Helsinki is the beautiful cultural, economic, and political capital of Finland. There are a wide variety of things to do and see while visiting the city. Here are some of the top 5 things to do/see, although be aware that some things are seasonal.
1) Sibelius Monument: It’s a beautiful visual dedication to Finnish composer, Jean Sibelius. It’s hundreds of steel pipes welded together to form an abstract masterpiece, resembling somewhat of a big silver organ. Located in the center of a lush park in Helsinki, the Sibelius monument exudes a very tranquil and relaxing aura. I could have stared at the ambiguous design for hours and offered a new interpretation each time. You can walk around and under the monument from all sides so all angles are in view and open to interpretation. Adjacent to the monument is the sculpted head of Jean Sibelius, which was intended to add a figurative element to the abstract nature of the piece. It’s truly one of a kind and will leave you gawking at its artistic genius.

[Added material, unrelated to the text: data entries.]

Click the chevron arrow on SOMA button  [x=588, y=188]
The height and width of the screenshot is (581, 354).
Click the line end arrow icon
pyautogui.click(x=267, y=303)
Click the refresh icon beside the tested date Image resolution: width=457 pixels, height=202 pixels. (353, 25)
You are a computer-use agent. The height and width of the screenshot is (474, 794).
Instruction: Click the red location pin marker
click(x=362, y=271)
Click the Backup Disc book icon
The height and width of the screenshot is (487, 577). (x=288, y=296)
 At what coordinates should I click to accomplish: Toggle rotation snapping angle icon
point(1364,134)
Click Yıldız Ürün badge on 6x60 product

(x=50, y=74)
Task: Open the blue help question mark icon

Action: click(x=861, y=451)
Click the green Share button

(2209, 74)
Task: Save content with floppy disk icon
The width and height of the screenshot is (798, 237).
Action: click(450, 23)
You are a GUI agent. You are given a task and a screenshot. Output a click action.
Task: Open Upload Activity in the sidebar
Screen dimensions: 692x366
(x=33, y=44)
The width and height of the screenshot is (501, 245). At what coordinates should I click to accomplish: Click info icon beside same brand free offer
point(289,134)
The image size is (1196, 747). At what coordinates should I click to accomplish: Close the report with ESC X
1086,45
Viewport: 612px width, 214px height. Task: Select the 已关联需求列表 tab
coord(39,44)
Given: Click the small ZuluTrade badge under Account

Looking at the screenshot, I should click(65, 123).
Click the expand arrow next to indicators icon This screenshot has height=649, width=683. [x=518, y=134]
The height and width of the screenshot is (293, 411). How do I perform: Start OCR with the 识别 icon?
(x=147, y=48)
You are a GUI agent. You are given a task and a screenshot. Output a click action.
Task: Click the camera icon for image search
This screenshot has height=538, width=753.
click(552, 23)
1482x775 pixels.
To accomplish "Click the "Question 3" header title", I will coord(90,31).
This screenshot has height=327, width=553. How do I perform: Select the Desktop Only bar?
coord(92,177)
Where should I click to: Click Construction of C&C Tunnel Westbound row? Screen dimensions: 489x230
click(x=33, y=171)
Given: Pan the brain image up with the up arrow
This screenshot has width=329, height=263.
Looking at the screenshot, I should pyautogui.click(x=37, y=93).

2) Temppeliaukio Kirkko – the Rock Church: The architecture of this unconventional looking Lutheran church is simply awe-inspiring. The copper dome roof concaves inward to give a vaulted ceiling effect and complements the earthy-toned décor impeccably. The main highlight is that it’s made entirely out of solid rock, which is what makes this church unique and unlike any other. And the texture of the rocks retains its original condition, so it gives a natural look and provides a very special atmosphere inside. It’s one of the foremost attractions of Helsinki. You can even light a candle inside for good luck. It is closed during religious services and ceremonies, so you may want to call in advance to ensure its availability. Admission is free of charge.
3) Suomenlinna Fortress: Off the harbor of Helsinki lies a block of sea fortress islands, Fortress of Suomenlinna (Caste of Finland), which also happens to be a UNESCO World Heritage Site. It was originally called Sveaborg (Fortress of Svea), but the name was changed in the early 1900s for patriotic reasons. The original name is only used by Swedish-speakers now. If you are the daring and bold type, I recommend walking to the island as your mode of transportation! During the summer time, you can hop on one of the routine ferries and make your way over, but it is much more exciting to be able to walk over, which of course, is only possible during the winter months when the Sea is frozen-over! Jokes aside, that’s actually super dangerous and we did it because we were stupid teenagers at the time. If you’re going to do it, make sure you can swim.
4) Midsummer: In summer, the sun never really sets and Finns take full advantage of the 24-hour daylight to party through the night. Midsummer is also the time when thousands of locals retreat to their mökkit (summer cottages) in the countryside to enjoy the great Finnish outdoors.
5) Northern Lights: Scan the skies for a purely natural explanation for the spectacular Northern Lights (Aurora Borealis), which transform the skies over Finland into a psychedelic light show during the polar night (kaamos) from November to May.